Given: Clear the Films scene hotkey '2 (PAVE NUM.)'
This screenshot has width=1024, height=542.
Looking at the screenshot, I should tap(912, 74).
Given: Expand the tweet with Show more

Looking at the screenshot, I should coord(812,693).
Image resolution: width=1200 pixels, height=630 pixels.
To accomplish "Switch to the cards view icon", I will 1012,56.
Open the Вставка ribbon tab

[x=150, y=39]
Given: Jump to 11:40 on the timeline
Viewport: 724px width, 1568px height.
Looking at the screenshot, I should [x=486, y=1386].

__________

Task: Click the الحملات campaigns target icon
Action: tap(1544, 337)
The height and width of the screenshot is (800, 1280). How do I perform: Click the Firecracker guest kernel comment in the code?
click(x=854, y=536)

__________

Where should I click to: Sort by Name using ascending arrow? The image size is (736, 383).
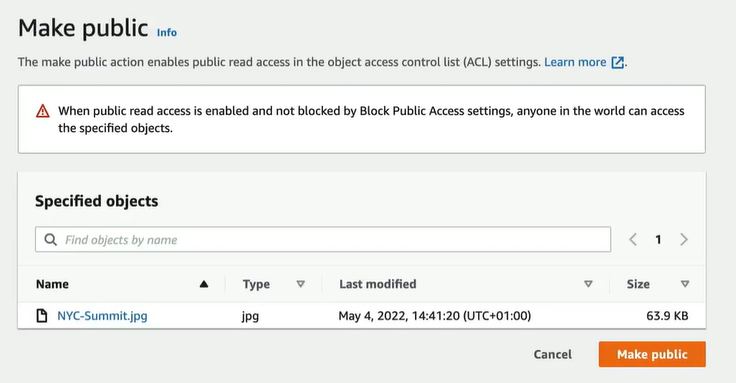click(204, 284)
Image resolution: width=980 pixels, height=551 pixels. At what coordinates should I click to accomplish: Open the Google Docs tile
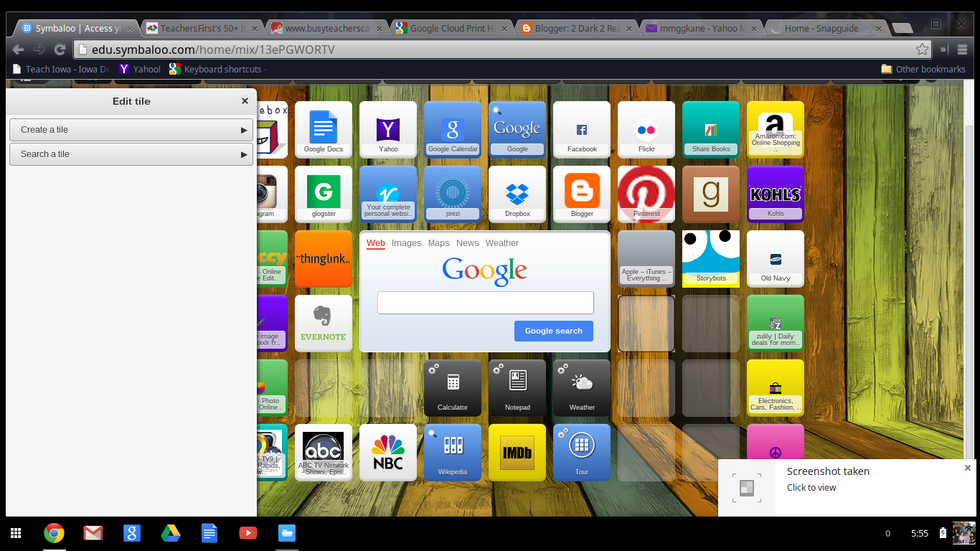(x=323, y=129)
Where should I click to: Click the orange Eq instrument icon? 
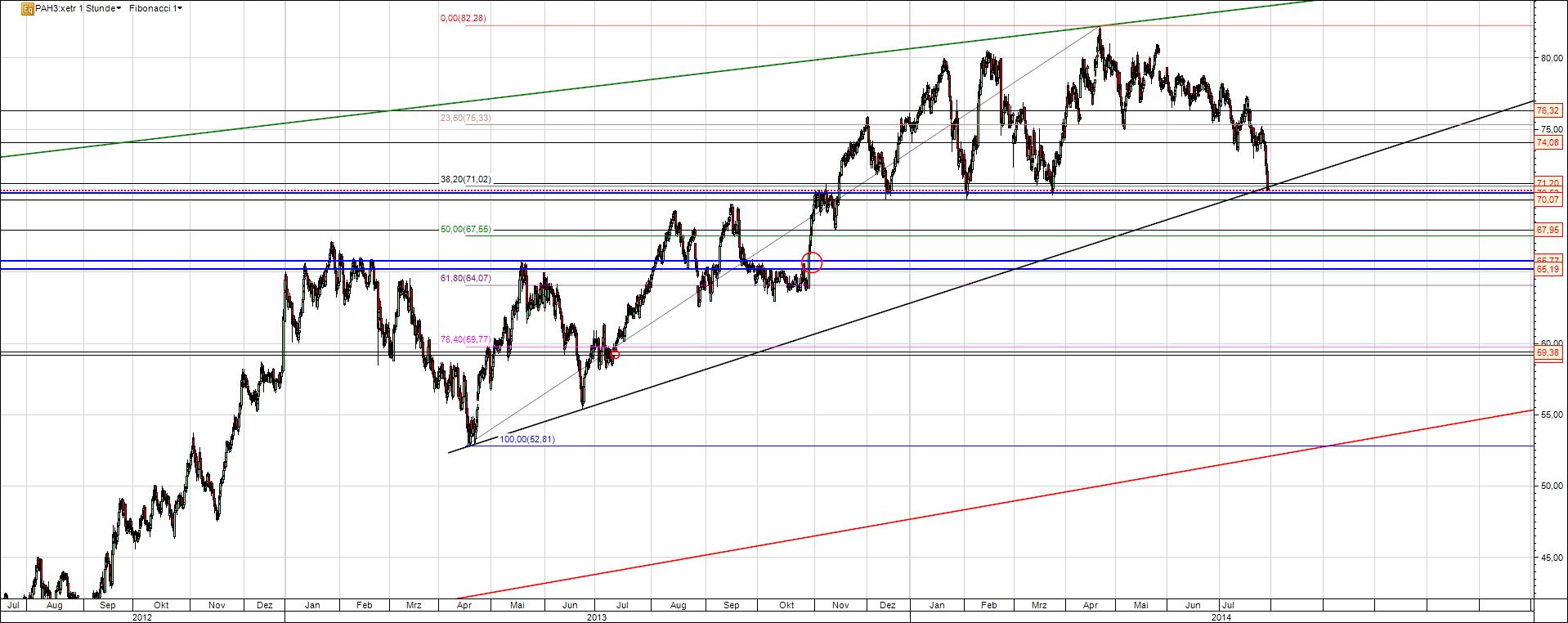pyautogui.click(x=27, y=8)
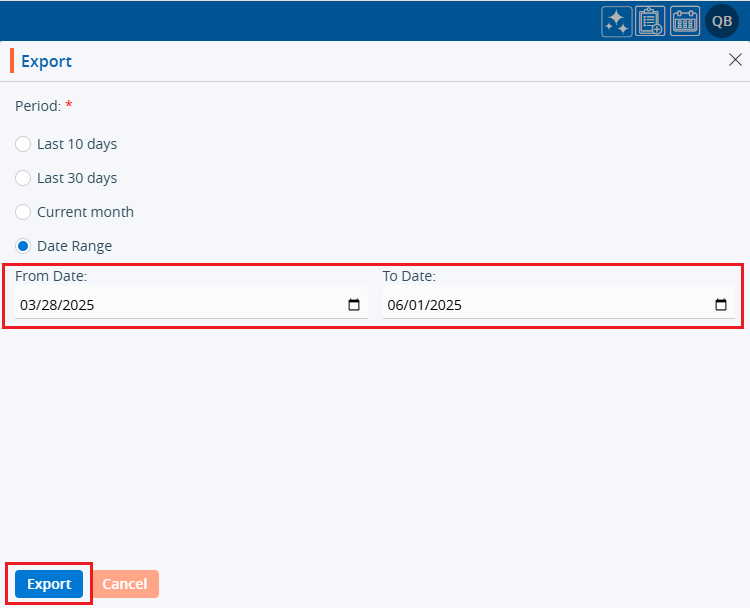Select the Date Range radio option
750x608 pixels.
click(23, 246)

__________

Everything from the line containing "Given: Clear the" through the line containing "Image resolution: width=1200" in the material above should be retyped exactly, both ends included, and nothing more.

Given: Clear the Films scene hotkey '2 (PAVE NUM.)'
This screenshot has width=1024, height=542.
Looking at the screenshot, I should tap(912, 74).
Given: Expand the tweet with Show more

Looking at the screenshot, I should coord(812,693).
Image resolution: width=1200 pixels, height=630 pixels.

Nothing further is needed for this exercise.